Petunjuk Latihan:
#1 Tuliskan ulang tanpa perubahan bagian teks tentang kenaikan PPN dari "Namun, kebijakan ini" sampai "rentan dan miskin.".
#2 Jawab pertanyaan berikut berdasarkan teks tentang kenaikan PPN.
(a) Mulai tanggal berapa tarif PPN naik menjadi 12%?
(b) Lembaga apa yang menyusun laporan Indonesia Economic Outlook 2025?
(c) Kelompok mana yang paling keras terkena dampak inflasi barang dan jasa akibat kebijakan ini?
#3 Tolong lanjutkan teks tentang kenaikan PPN mulai dari sesudah kalimat terakhirnya.

Bacaan Latihan:
+++
Pemerintah akan menaikkan tarif pajak pertambahan nilai (PPN) dari 11% menjadi 12% mulai 1 Januari 2025 sesuai mandat Undang-Undang 7/2021 tentang Harmonisasi Peraturan Perpajakan (UU HPP). Kebijakan ini menuai protes berbagai pihak sebab dilakukan di tengah daya beli masyarakat yang sedang menurun.
Berdasarkan laporan Indonesia Economic Outlook 2025 oleh Lembaga Penyelidikan Ekonomi dan Masyarakat, Fakultas Ekonomi dan Bisnis, Universitas Indonesia (LPEM FEB UI), kenaikan PPN menjadi 12% ini memang dapat mendukung kesehatan fiskal Indonesia.
Namun, kebijakan ini juga memiliki kelemahan yang salah satunya menyebabkan inflasi barang dan jasa yang berdampak paling keras terhadap kelompok rentan dan miskin.
+++
Baris yang Disediakan:

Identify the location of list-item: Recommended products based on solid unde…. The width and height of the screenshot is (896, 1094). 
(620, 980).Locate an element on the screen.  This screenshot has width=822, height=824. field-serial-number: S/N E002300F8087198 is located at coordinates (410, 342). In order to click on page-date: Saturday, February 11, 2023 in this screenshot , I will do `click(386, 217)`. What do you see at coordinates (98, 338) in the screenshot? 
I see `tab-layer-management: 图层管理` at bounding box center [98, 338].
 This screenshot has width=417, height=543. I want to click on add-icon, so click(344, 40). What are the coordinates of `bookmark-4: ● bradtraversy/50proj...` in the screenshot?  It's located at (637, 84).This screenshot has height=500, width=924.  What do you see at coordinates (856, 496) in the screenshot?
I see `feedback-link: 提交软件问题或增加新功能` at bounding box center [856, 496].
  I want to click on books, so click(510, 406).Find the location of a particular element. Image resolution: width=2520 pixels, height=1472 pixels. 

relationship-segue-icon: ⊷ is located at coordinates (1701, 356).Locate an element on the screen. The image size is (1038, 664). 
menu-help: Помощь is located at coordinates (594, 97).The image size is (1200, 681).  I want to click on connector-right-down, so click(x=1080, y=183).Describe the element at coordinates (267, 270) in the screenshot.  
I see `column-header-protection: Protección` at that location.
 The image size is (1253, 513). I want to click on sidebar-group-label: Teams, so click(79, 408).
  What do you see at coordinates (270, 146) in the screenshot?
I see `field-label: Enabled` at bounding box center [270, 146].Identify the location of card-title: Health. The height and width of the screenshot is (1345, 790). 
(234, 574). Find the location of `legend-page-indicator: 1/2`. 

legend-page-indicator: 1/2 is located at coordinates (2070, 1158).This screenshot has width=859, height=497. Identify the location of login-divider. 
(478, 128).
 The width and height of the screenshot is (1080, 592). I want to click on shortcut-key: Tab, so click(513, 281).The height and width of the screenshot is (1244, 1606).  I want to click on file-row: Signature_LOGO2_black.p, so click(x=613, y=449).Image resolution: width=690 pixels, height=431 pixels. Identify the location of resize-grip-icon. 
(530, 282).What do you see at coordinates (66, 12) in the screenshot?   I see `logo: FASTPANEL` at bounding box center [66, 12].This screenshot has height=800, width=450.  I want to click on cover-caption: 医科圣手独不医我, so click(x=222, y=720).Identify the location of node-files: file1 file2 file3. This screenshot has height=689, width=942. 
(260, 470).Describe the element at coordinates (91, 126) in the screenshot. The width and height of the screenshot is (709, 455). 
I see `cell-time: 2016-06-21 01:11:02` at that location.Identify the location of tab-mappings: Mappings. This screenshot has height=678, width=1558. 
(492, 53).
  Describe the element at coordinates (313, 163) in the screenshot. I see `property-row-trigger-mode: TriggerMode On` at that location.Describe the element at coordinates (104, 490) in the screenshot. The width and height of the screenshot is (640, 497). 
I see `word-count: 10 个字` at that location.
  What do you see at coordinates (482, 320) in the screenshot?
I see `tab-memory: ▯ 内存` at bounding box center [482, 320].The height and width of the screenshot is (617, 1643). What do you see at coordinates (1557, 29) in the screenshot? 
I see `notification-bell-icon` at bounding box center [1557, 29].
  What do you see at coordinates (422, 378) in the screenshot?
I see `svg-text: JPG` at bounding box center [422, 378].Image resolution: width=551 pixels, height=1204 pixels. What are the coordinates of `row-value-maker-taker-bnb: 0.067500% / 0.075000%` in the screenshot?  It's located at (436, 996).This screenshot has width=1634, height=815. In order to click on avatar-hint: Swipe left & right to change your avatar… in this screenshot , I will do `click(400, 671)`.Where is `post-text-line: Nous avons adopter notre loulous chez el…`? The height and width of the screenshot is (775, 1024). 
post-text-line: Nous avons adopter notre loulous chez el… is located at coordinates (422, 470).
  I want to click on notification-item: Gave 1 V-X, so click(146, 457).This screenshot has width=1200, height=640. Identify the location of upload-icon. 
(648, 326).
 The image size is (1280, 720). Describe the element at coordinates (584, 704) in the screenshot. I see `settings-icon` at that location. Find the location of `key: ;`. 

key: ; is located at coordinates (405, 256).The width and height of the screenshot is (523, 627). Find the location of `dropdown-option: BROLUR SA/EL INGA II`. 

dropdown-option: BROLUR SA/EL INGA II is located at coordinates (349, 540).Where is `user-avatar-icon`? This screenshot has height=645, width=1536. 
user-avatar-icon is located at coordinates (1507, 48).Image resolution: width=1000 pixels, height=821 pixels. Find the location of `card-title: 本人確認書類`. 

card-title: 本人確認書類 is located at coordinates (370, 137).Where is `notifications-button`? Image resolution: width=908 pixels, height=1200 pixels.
+++
Jawaban Latihan:
#1
Namun, kebijakan ini juga memiliki kelemahan yang salah satunya menyebabkan inflasi barang dan jasa yang berdampak paling keras terhadap kelompok rentan dan miskin.

#2
(a) 1 Januari 2025
(b) Lembaga Penyelidikan Ekonomi dan Masyarakat, Fakultas Ekonomi dan Bisnis, Universitas Indonesia (LPEM FEB UI)
(c) Kelompok rentan dan miskin

#3
Penghitungan LPEM FEB UI menunjukkan bahwa saat PPN masih pada taraf 10% sebelum pandemi Covid-19, porsi pengeluaran masyarakat miskin dan rentan untuk PPN berturut-turut adalah 3,85% dan 4,10%. Ketika PPN dinaikkan menjadi 11%, porsi pengeluaran mereka untuk PPN naik masing-masing menjadi 4,70% dan 4,97%. Kelompok miskin dan rentan mengalami kenaikan pengeluaran untuk PPN di kisaran 0,85% sampai 0,87%.
Kenaikan ini lebih tinggi jika dibandingkan dengan kelompok masyarakat kaya. Sebelum pandemi, porsi pengeluaran kelompok kaya untuk PPN berkisar 6,25%. Porsi ini meningkat 0,61% menjadi 6,86% saat PPN dinaikkan menjadi 11%. Artinya, kenaikan PPN lebih berdampak pada kelompok miskin dan rentan ketimbang kelompok kaya.
“Skenario ini (kenaikan PPN 12%) dapat memperburuk tingkat kemiskinan dan memperlebar kesenjangan sosial, mendorong lebih banyak orang ke bawah garis kemiskinan, dan semakin membebani kelompok-kelompok rentan,” tulis laporan Indonesia Economic Outlook 2025 yang dirilis di situs LPEM FEB UI, Selasa, 5 November.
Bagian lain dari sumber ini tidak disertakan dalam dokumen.